■ **ACTIVITY**
Would you write out the records below exactly as given?
____ SUPPLIED ENTRIES
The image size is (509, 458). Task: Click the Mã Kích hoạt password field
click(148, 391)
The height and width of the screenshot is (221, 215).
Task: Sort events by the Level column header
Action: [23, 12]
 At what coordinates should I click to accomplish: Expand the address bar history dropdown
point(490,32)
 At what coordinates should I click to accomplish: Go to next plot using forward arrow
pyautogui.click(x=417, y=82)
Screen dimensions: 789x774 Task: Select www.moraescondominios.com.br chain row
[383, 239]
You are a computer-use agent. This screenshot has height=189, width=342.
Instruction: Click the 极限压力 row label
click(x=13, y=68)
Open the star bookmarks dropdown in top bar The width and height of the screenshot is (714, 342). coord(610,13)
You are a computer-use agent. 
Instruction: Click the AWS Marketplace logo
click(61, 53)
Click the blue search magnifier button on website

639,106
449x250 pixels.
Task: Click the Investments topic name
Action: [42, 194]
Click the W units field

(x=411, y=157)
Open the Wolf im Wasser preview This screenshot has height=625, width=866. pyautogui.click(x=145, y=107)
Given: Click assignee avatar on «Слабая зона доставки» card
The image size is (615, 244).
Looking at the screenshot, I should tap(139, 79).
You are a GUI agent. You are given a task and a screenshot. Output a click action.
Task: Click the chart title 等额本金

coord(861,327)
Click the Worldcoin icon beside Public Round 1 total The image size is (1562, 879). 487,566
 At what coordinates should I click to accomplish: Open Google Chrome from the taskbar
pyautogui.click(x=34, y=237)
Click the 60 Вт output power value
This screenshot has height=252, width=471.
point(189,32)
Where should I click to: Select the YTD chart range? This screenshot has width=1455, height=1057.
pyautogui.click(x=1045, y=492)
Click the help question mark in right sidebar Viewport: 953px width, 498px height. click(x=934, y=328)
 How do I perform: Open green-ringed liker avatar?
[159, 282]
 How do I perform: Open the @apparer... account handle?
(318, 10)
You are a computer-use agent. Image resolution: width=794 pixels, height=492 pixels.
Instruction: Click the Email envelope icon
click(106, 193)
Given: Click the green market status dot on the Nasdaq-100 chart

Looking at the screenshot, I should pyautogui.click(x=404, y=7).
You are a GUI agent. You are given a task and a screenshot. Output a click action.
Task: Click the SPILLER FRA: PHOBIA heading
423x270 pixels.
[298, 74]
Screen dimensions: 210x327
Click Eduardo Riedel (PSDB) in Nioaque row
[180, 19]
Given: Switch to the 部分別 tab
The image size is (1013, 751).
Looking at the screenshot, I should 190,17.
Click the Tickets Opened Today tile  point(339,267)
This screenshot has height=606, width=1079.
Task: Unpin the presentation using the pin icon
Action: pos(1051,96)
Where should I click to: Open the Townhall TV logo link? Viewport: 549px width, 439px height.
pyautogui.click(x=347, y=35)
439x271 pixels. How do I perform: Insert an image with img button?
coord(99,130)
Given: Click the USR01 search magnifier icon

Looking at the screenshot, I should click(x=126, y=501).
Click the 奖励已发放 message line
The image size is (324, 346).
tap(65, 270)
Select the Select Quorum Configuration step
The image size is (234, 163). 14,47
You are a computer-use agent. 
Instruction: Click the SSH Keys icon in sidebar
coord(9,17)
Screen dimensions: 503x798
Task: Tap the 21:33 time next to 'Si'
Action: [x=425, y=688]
________
■ **THE ANSWER**
The image size is (509, 458). Task: Click the Mã Kích hoạt password field
click(148, 391)
The height and width of the screenshot is (221, 215).
Task: Sort events by the Level column header
Action: [23, 12]
 At what coordinates should I click to accomplish: Expand the address bar history dropdown
point(490,32)
 At what coordinates should I click to accomplish: Go to next plot using forward arrow
pyautogui.click(x=417, y=82)
Screen dimensions: 789x774 Task: Select www.moraescondominios.com.br chain row
[383, 239]
You are a computer-use agent. This screenshot has height=189, width=342.
Instruction: Click the 极限压力 row label
click(x=13, y=68)
Open the star bookmarks dropdown in top bar The width and height of the screenshot is (714, 342). coord(610,13)
You are a computer-use agent. 
Instruction: Click the AWS Marketplace logo
click(61, 53)
Click the blue search magnifier button on website

639,106
449x250 pixels.
Task: Click the Investments topic name
Action: [42, 194]
Click the W units field

(x=411, y=157)
Open the Wolf im Wasser preview This screenshot has height=625, width=866. pyautogui.click(x=145, y=107)
Given: Click assignee avatar on «Слабая зона доставки» card
The image size is (615, 244).
Looking at the screenshot, I should tap(139, 79).
You are a GUI agent. You are given a task and a screenshot. Output a click action.
Task: Click the chart title 等额本金

coord(861,327)
Click the Worldcoin icon beside Public Round 1 total The image size is (1562, 879). 487,566
 At what coordinates should I click to accomplish: Open Google Chrome from the taskbar
pyautogui.click(x=34, y=237)
Click the 60 Вт output power value
This screenshot has height=252, width=471.
point(189,32)
Where should I click to: Select the YTD chart range? This screenshot has width=1455, height=1057.
pyautogui.click(x=1045, y=492)
Click the help question mark in right sidebar Viewport: 953px width, 498px height. click(x=934, y=328)
 How do I perform: Open green-ringed liker avatar?
[159, 282]
 How do I perform: Open the @apparer... account handle?
(318, 10)
You are a computer-use agent. Image resolution: width=794 pixels, height=492 pixels.
Instruction: Click the Email envelope icon
click(106, 193)
Given: Click the green market status dot on the Nasdaq-100 chart

Looking at the screenshot, I should pyautogui.click(x=404, y=7).
You are a GUI agent. You are given a task and a screenshot. Output a click action.
Task: Click the SPILLER FRA: PHOBIA heading
423x270 pixels.
[298, 74]
Screen dimensions: 210x327
Click Eduardo Riedel (PSDB) in Nioaque row
[180, 19]
Given: Switch to the 部分別 tab
The image size is (1013, 751).
Looking at the screenshot, I should 190,17.
Click the Tickets Opened Today tile  point(339,267)
This screenshot has height=606, width=1079.
Task: Unpin the presentation using the pin icon
Action: pos(1051,96)
Where should I click to: Open the Townhall TV logo link? Viewport: 549px width, 439px height.
pyautogui.click(x=347, y=35)
439x271 pixels. How do I perform: Insert an image with img button?
coord(99,130)
Given: Click the USR01 search magnifier icon

Looking at the screenshot, I should click(x=126, y=501).
Click the 奖励已发放 message line
The image size is (324, 346).
tap(65, 270)
Select the Select Quorum Configuration step
The image size is (234, 163). 14,47
You are a computer-use agent. 
Instruction: Click the SSH Keys icon in sidebar
coord(9,17)
Screen dimensions: 503x798
Task: Tap the 21:33 time next to 'Si'
Action: [x=425, y=688]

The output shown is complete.